I think I’ve learned that I don’t like when a game gives me a Telltale-style choice because:
I think I really enjoy thinking about ethical dilemmas in shows like Star Trek but I don’t want to actually make them in a game and be held accountable for them lol - that’s not a good feeling at all
Yes, this.
Less subtle, but more annoying are the forced binaries. Do you: a) kick the puppy, or b) sacrifice yourself to save the orphans?
I get it, the game has constraints and limited story paths, but come on, give me some flexibility.
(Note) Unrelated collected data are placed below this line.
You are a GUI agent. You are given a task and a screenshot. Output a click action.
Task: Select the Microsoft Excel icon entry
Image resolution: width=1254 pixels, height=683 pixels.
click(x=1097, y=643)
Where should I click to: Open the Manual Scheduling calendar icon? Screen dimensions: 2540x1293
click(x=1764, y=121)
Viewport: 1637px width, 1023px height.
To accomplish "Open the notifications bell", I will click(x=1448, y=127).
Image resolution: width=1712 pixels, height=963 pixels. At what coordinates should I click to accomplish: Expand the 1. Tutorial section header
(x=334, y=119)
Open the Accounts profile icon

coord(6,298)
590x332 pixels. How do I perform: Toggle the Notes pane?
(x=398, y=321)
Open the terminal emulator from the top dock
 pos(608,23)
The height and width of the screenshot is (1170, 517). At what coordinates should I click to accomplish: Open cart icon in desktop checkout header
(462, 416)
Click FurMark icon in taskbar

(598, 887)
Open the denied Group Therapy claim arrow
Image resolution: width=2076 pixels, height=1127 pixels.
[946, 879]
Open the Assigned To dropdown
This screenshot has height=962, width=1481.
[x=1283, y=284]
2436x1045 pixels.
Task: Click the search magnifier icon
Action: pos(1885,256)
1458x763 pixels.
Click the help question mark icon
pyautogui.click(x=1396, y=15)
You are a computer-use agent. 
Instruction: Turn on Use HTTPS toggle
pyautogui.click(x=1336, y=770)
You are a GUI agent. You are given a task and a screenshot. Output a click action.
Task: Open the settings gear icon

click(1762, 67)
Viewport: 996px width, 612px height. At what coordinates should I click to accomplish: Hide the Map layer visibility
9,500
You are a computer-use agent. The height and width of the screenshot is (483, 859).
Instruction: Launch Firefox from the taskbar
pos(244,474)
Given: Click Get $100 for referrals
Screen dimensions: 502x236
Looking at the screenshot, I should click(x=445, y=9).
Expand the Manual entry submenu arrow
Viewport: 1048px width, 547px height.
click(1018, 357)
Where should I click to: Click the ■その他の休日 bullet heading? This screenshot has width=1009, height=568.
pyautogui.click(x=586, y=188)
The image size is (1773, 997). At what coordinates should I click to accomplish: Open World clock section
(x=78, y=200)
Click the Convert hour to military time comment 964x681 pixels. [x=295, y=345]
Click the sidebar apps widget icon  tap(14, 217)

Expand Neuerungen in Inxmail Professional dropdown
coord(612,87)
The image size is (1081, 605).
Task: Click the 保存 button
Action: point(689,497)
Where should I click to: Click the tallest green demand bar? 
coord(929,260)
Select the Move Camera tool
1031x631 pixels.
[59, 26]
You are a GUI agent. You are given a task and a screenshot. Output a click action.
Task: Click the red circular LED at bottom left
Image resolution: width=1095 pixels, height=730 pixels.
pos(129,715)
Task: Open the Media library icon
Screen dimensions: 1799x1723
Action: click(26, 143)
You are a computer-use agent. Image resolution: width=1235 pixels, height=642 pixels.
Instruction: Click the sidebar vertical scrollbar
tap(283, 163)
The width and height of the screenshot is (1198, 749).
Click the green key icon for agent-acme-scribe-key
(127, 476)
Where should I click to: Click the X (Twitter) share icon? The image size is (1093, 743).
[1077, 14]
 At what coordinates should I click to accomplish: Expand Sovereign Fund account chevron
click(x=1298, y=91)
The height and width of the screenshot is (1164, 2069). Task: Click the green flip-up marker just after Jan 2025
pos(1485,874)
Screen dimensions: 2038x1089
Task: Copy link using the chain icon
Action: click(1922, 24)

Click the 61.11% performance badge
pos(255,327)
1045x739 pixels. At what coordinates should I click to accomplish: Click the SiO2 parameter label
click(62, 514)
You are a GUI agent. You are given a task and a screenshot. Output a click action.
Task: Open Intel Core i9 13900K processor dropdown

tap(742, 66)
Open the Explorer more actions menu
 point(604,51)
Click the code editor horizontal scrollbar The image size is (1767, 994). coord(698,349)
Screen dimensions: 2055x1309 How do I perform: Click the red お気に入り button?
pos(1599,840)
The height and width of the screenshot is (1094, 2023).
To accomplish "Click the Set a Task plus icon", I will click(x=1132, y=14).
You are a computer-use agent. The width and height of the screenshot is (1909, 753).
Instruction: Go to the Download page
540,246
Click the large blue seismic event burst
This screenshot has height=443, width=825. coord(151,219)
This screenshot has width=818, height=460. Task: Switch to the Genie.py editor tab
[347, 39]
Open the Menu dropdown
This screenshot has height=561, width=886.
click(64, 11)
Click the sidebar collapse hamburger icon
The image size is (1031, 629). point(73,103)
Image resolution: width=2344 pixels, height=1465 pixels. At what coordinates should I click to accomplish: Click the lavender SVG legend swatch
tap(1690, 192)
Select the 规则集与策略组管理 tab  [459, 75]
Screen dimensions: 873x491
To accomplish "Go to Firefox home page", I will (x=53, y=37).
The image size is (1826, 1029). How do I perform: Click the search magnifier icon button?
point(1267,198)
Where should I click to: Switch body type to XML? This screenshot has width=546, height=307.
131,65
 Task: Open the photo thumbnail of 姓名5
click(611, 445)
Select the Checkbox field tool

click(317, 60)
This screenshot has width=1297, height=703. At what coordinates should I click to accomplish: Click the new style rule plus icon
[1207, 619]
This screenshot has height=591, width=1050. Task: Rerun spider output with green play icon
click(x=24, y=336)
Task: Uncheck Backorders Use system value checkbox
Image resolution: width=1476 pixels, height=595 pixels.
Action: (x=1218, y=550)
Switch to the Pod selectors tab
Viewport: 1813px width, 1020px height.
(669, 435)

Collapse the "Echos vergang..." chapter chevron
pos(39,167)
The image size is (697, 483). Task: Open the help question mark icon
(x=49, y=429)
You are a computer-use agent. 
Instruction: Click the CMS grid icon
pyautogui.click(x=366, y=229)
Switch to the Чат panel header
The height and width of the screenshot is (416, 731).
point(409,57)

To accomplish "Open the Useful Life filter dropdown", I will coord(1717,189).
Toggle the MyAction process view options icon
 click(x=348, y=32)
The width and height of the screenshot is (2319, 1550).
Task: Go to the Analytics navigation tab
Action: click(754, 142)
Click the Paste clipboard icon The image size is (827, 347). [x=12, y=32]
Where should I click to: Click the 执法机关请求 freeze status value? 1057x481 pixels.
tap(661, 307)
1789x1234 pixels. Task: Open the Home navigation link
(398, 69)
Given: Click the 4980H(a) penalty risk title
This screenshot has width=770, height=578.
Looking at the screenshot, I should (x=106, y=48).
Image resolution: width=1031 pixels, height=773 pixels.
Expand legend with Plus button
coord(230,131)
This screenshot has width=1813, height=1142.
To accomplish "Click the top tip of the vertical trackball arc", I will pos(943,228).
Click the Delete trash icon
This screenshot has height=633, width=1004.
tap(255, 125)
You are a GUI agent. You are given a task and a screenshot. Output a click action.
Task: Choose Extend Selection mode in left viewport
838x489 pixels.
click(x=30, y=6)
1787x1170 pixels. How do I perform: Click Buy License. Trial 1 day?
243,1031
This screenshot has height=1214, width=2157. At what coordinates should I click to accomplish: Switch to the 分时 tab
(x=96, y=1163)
@pseudonym yes omgg - especially when the “good” path was written with morals that I don’t agree with, but the evil path is so much worse
or like, in KOTOR1 you can scam a fascist slaver out of some money by pretending to be another fascist slaver, and your party members (including a member of the race that is being enslaved) will disapprove and say that you’re profiting off of the slavery (???) and you get dark side points for it
@kasdeya I think something that tricky tony learned from Undertale is that if there's a reward for "choosing right" then the choice becomes a puzzle instead of an emotional beat, which is why Deltarune has lots of choices that don't actually matter outside of a single callback line of dialogue.
meanwhile AI Bros are jerking off over the idea of a "game where you can do anything" and hey fuckos, if you get rid of all the narrative constraints, you don't have a narrative anymore
I think this is why I love time loop stories so much, they're a special case where the choices are *supposed* to be puzzles, instead of it being a weird accident of the medium.